Prompt –
Only lines that contain the word "alavigne" are to be returned from the data below.

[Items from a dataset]
════════════════════

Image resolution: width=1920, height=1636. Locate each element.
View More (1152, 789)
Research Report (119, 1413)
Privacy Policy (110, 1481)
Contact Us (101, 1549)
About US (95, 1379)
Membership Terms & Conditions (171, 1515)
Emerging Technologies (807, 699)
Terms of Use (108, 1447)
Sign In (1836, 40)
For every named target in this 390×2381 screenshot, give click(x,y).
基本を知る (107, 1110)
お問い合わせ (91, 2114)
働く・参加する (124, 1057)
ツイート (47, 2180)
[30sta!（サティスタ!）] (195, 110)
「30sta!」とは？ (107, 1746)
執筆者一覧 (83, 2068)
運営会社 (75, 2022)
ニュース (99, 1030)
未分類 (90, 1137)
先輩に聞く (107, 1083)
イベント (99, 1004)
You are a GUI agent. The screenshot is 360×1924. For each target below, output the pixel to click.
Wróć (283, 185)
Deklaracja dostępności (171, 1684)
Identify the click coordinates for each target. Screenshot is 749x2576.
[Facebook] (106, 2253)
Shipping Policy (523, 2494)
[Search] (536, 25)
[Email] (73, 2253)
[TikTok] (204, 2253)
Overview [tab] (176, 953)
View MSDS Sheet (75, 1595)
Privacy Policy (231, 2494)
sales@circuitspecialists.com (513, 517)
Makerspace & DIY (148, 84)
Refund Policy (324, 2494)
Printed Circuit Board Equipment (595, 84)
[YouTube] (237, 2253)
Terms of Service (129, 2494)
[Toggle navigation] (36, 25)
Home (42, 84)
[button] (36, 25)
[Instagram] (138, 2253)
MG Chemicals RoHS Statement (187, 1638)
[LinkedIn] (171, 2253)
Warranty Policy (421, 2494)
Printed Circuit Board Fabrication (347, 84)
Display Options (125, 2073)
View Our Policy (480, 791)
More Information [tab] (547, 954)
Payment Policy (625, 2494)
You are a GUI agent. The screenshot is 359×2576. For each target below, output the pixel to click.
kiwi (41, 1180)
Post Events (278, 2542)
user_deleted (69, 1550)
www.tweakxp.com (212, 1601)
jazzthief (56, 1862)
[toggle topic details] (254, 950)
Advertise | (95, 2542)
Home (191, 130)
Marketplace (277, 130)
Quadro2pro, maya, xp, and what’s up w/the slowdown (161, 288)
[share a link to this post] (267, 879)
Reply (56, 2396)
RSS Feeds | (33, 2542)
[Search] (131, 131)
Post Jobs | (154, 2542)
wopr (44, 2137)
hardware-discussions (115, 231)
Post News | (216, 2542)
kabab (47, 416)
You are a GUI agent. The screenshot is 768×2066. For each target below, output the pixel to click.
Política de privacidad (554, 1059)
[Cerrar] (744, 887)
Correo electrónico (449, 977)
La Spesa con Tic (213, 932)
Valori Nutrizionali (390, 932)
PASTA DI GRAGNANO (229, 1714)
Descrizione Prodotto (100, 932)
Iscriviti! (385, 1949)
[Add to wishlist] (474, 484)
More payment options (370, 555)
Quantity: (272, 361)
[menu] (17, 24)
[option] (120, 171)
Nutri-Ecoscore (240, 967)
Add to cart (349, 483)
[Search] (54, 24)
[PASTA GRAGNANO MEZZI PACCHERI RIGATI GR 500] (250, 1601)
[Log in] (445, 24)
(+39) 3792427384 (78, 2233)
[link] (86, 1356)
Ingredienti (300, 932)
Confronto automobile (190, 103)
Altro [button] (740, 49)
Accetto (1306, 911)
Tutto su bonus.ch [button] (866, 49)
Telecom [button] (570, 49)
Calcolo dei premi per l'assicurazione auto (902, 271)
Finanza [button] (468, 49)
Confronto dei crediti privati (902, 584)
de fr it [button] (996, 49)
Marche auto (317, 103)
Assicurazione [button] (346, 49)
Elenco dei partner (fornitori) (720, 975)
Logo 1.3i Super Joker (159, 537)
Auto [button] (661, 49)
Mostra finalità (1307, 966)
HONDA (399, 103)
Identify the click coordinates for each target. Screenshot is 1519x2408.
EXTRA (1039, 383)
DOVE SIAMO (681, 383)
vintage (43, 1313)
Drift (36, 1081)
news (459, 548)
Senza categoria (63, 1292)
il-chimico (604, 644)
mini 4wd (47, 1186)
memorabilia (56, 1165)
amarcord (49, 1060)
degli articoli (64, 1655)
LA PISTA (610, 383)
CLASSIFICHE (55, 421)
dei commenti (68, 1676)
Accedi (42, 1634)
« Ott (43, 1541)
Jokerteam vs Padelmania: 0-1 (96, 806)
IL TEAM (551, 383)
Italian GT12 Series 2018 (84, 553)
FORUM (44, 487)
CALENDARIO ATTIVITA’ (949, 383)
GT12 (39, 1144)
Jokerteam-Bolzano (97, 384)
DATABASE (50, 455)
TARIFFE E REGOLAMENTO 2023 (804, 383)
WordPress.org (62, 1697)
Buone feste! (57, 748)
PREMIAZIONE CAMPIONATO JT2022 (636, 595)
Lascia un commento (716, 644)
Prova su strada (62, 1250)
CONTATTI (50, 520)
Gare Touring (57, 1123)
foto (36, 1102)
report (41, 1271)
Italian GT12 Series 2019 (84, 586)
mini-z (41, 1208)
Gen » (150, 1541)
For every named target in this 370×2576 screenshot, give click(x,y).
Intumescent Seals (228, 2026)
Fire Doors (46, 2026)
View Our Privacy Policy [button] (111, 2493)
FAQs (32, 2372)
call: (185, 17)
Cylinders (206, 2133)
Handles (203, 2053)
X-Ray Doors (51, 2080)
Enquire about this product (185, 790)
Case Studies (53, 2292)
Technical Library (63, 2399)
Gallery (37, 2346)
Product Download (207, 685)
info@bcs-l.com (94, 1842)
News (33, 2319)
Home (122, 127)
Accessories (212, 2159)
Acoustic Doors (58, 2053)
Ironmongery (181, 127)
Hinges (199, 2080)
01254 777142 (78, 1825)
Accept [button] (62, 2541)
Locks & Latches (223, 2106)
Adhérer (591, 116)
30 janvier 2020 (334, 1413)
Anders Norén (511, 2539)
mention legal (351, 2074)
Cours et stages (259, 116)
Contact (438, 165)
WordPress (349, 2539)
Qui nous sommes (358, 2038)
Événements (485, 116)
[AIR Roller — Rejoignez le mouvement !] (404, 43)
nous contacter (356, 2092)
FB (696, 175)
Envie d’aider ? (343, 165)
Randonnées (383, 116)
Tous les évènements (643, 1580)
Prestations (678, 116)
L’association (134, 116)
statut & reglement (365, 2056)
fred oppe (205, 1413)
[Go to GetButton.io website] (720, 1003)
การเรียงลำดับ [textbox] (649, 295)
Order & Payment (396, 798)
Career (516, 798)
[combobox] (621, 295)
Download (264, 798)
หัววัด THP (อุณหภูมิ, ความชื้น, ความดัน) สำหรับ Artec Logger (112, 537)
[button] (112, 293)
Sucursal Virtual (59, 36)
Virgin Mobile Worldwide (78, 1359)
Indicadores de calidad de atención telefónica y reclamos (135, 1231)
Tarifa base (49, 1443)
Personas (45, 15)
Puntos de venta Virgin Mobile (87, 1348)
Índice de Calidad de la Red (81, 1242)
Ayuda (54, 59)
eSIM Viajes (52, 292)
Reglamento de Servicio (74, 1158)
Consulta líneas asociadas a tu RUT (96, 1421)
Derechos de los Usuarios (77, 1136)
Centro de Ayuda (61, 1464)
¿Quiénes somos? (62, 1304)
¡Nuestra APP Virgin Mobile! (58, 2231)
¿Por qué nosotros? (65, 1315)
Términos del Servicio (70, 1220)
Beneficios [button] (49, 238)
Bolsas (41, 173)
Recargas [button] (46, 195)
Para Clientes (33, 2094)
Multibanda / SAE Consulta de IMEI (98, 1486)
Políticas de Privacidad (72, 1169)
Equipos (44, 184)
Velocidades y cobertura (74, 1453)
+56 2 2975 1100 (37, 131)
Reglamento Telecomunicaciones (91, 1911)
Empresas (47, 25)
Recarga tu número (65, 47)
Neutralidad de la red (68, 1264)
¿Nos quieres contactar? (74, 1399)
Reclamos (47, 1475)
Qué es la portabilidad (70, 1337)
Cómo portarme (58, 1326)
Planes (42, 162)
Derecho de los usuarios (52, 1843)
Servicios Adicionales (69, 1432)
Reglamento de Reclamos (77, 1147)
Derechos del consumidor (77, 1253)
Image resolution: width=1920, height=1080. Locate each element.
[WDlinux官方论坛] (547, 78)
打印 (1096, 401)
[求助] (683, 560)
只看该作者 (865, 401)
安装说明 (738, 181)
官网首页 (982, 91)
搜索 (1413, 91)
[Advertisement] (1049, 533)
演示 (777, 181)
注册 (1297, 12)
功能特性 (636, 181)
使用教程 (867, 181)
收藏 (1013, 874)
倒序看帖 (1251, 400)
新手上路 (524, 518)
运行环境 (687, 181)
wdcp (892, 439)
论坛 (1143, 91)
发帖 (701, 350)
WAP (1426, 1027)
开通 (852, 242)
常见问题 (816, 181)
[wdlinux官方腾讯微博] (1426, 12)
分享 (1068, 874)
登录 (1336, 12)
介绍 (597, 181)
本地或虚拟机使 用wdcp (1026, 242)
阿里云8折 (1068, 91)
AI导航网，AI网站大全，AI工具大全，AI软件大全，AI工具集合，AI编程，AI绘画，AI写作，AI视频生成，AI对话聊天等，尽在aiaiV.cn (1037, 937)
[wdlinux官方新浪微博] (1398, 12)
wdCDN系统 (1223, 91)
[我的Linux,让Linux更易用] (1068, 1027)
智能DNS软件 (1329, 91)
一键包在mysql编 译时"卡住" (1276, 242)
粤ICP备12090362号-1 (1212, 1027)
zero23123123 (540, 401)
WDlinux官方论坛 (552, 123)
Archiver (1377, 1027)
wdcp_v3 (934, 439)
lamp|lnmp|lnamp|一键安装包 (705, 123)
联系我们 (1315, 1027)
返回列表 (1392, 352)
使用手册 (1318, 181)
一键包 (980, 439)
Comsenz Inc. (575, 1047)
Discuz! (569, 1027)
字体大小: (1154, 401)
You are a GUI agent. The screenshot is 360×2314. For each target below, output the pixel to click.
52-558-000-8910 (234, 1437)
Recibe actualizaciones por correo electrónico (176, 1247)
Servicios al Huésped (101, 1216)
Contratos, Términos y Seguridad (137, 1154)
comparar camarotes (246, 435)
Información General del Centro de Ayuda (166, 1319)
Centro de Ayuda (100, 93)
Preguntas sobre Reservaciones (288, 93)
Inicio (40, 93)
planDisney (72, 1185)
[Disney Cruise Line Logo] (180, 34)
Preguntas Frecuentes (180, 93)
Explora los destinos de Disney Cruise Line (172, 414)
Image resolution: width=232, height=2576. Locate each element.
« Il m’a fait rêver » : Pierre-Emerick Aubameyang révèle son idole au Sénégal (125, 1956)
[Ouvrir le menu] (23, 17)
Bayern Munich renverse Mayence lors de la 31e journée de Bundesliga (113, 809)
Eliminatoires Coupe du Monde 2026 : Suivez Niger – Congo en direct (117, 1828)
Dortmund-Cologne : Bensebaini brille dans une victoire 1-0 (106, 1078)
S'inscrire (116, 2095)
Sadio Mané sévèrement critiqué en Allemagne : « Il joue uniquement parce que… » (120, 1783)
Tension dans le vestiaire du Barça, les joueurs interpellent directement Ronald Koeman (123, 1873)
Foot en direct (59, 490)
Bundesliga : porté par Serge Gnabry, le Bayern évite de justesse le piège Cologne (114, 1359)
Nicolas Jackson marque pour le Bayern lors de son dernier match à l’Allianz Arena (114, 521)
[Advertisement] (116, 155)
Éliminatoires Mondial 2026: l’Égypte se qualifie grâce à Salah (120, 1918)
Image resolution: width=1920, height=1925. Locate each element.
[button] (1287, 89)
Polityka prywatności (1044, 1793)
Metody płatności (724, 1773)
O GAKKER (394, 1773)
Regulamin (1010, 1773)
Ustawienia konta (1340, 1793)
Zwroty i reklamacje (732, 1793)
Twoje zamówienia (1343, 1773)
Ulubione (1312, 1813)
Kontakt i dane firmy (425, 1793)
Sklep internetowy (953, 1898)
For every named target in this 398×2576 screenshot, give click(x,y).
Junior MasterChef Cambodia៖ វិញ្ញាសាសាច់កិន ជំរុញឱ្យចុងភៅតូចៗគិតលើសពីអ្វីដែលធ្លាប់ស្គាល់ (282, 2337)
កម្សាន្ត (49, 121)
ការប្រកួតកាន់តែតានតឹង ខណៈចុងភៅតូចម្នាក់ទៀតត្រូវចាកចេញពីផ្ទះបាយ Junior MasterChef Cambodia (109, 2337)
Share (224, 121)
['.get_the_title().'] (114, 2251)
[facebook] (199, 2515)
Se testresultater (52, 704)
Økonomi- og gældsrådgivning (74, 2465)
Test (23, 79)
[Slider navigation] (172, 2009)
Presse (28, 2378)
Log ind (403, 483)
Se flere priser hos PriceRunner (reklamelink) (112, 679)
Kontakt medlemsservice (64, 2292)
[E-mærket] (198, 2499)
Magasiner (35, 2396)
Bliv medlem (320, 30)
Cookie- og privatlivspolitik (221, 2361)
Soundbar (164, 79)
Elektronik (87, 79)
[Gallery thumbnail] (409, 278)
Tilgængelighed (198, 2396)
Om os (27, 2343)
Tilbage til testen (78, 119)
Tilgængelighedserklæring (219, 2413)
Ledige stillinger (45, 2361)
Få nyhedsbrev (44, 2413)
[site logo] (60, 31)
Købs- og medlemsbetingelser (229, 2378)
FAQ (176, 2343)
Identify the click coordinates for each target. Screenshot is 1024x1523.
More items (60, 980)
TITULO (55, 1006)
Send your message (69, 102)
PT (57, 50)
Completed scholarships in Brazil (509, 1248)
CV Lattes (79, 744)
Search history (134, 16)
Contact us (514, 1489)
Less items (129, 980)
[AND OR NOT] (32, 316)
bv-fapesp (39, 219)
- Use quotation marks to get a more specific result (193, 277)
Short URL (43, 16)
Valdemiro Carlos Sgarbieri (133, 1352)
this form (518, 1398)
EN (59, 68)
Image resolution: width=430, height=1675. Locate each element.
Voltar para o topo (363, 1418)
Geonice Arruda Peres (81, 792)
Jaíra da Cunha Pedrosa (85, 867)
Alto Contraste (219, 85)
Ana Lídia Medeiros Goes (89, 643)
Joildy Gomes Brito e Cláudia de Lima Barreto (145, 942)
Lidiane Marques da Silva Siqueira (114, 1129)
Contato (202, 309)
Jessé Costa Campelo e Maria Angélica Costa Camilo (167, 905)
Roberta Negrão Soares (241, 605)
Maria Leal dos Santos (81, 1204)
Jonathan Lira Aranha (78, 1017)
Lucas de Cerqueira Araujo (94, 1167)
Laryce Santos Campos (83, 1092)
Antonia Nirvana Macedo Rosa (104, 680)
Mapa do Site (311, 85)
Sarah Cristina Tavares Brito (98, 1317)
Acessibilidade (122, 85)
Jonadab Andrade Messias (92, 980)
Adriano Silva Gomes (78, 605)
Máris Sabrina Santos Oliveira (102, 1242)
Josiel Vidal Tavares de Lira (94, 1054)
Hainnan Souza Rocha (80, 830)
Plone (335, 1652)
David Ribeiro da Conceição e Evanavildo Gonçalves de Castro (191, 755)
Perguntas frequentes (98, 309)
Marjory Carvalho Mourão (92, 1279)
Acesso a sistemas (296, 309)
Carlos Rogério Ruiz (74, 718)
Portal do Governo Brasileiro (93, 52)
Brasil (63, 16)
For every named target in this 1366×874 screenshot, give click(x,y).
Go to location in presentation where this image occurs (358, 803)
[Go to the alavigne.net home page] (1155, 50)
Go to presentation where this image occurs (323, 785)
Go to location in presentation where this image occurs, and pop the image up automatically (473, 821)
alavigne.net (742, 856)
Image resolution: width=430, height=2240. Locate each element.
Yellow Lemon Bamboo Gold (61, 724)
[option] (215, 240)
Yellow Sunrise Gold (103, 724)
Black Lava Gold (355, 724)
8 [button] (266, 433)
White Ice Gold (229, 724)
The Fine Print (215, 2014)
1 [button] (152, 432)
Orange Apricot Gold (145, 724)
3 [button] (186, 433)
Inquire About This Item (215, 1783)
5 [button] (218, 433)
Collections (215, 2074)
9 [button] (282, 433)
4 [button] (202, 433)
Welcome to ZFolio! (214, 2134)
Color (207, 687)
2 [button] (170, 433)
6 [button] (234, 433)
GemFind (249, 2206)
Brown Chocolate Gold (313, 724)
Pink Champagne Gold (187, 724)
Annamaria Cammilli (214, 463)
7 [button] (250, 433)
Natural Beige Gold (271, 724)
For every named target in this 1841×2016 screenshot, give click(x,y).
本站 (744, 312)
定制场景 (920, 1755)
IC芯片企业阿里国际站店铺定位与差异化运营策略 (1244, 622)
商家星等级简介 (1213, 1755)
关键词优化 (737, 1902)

════════════════════

Task response –
[Go to the alavigne.net home page] (1155, 50)
alavigne.net (742, 856)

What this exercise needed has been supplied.